Exercise description ->
Among the lines below, count those with "checkbox". Give the total alone.

[Saved data entries]

* * * *

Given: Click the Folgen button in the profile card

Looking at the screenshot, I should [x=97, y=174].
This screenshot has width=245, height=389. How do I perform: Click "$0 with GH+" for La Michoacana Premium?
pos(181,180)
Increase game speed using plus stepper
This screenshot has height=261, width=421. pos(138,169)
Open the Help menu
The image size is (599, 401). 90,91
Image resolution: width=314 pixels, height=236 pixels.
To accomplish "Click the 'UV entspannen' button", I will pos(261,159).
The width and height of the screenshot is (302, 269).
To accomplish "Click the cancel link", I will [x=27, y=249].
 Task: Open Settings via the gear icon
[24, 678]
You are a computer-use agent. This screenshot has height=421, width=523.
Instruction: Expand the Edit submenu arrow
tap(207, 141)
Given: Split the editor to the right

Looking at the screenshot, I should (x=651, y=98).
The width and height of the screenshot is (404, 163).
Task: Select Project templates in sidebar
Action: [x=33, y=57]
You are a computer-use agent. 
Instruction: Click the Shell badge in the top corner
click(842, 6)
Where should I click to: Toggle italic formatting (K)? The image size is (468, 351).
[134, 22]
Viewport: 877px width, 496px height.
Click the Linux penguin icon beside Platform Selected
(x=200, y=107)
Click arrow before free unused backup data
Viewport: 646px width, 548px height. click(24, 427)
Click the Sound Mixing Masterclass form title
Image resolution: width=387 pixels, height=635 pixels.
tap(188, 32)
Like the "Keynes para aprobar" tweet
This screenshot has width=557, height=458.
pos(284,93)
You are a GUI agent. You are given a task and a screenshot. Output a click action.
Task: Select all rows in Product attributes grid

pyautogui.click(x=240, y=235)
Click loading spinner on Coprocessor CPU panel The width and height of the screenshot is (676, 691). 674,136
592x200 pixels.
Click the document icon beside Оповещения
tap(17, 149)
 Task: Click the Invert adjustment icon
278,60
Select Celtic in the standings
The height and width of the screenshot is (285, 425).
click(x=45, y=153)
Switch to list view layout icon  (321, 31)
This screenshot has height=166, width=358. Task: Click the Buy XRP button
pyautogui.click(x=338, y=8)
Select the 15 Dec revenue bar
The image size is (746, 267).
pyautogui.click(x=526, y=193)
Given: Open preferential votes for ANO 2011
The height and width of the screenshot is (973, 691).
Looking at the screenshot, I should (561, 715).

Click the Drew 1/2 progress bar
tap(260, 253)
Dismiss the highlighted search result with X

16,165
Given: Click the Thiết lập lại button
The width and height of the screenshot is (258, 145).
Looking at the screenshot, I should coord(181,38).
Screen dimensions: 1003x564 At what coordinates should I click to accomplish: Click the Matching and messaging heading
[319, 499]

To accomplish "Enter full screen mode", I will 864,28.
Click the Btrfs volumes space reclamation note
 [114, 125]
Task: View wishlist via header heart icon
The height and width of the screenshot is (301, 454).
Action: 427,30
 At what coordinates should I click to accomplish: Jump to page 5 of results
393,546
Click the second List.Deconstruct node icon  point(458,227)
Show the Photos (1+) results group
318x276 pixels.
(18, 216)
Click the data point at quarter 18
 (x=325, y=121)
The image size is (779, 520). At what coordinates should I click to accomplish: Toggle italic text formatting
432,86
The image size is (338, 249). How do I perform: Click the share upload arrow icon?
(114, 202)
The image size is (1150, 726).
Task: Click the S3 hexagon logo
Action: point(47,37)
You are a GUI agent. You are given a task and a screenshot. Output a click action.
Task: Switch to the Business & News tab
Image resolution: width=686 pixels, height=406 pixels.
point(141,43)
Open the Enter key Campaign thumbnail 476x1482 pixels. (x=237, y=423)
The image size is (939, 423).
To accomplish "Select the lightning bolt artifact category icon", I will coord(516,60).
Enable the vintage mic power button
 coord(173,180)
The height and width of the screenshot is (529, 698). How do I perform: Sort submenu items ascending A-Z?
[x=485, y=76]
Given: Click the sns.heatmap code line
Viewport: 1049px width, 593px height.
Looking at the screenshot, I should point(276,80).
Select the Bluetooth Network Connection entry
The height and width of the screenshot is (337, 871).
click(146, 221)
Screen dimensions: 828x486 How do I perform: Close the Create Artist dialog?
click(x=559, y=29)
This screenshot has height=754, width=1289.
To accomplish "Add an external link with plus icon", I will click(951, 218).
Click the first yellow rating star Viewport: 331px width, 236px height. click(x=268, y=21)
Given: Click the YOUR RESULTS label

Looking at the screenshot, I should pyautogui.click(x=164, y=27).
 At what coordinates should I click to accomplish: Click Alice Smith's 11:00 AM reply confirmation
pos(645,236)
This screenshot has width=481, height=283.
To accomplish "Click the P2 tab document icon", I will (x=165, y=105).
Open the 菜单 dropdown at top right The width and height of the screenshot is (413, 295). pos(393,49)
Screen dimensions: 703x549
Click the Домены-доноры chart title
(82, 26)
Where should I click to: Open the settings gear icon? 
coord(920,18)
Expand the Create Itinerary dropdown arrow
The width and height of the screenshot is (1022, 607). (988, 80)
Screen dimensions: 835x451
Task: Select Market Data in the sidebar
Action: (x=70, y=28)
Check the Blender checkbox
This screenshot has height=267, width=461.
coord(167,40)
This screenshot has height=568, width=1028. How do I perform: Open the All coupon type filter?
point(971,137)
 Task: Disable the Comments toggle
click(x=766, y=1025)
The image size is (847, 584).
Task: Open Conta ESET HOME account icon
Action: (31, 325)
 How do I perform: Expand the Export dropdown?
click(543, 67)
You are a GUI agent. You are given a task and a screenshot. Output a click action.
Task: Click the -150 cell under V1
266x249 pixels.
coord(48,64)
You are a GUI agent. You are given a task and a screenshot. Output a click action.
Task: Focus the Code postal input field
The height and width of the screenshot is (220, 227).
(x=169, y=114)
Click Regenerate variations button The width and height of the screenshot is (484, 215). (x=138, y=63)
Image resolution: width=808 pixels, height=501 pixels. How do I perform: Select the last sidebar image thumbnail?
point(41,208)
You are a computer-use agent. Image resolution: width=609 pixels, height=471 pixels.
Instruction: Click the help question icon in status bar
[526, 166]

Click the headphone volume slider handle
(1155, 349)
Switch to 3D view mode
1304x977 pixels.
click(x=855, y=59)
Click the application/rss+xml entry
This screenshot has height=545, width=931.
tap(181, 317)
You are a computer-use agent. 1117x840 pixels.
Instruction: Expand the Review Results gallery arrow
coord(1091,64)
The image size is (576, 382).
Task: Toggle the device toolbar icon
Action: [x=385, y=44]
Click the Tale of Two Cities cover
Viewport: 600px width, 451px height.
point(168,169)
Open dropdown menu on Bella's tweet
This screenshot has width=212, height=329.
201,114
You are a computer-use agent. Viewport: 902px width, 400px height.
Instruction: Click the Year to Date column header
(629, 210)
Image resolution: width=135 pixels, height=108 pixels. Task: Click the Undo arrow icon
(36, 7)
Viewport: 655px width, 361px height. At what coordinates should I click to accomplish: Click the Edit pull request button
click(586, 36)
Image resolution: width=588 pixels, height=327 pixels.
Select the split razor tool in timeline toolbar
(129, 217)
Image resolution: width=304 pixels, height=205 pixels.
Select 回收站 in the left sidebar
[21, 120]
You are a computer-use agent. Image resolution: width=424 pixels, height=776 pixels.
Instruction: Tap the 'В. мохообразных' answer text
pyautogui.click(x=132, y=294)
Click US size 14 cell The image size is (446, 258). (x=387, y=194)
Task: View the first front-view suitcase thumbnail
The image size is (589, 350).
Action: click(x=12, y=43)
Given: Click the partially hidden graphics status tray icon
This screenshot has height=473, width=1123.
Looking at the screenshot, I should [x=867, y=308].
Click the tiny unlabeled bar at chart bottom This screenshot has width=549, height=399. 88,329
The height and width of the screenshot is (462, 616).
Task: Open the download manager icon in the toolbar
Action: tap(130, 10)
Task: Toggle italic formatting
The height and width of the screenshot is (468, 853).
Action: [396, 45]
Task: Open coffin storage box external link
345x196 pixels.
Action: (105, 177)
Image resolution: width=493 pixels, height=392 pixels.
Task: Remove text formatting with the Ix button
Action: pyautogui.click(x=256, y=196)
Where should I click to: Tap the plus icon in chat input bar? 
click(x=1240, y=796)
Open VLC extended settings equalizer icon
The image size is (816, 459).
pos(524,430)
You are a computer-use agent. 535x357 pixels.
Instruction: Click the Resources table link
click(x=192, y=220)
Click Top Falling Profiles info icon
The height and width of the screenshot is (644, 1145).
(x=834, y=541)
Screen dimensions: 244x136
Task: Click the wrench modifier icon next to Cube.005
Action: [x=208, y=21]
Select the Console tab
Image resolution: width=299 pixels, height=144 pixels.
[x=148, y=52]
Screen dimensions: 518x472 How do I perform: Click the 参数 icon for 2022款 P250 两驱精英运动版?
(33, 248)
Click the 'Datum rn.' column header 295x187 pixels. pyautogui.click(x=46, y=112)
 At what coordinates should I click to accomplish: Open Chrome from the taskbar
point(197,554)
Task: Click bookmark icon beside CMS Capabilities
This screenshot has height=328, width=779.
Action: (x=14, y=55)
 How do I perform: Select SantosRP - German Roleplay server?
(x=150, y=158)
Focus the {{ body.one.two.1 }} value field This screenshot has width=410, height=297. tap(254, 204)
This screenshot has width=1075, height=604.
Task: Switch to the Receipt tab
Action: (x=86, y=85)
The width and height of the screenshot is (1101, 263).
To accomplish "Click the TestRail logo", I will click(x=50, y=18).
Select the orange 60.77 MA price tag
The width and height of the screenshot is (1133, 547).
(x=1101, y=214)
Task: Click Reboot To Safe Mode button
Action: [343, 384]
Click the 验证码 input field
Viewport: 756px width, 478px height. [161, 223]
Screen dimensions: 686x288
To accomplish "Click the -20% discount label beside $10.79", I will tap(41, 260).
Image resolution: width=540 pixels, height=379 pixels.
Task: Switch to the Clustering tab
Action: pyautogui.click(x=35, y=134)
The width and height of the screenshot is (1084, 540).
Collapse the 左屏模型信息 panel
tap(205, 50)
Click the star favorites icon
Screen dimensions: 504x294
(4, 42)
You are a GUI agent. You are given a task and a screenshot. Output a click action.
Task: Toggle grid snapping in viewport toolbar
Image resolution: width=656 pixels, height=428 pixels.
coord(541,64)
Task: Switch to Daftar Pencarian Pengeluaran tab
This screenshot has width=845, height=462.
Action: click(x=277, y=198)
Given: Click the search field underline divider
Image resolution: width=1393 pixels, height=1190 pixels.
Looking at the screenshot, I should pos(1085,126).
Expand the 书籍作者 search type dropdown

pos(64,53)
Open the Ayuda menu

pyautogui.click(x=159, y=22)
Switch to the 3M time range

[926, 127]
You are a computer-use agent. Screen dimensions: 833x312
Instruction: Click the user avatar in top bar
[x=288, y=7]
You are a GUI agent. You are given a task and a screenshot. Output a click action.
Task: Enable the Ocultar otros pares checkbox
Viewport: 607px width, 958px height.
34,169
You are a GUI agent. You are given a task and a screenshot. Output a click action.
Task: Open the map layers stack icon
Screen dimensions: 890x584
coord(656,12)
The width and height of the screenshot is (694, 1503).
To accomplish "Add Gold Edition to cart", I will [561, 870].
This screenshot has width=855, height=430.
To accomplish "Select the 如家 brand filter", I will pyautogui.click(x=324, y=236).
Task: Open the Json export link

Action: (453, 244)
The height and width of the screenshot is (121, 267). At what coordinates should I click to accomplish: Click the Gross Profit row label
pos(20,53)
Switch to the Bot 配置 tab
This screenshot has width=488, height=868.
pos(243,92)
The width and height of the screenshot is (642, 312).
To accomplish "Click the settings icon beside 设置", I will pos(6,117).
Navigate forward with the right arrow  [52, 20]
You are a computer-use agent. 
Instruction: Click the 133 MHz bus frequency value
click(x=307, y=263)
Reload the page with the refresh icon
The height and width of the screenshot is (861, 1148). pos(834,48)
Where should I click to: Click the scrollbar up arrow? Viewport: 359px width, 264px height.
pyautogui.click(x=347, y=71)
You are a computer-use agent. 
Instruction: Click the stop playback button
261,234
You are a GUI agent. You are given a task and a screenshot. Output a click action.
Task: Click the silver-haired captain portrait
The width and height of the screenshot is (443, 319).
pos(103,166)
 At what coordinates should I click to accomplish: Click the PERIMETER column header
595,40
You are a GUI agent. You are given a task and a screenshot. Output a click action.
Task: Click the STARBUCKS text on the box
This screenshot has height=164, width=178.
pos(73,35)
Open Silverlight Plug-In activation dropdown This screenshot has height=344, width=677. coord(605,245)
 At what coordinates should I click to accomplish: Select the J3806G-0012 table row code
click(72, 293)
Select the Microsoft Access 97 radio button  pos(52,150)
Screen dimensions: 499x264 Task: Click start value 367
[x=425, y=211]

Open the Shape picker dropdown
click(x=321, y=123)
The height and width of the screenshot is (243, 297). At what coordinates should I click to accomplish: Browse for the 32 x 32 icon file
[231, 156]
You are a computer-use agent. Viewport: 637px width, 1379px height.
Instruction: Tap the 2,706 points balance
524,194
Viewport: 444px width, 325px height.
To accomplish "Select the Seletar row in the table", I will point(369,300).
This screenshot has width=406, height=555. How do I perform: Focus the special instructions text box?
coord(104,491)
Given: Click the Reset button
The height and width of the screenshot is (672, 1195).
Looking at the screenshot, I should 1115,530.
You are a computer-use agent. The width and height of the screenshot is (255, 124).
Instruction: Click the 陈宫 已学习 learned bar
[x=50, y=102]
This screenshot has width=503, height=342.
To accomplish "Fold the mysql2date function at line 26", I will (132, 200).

* * * *

Solution ->
2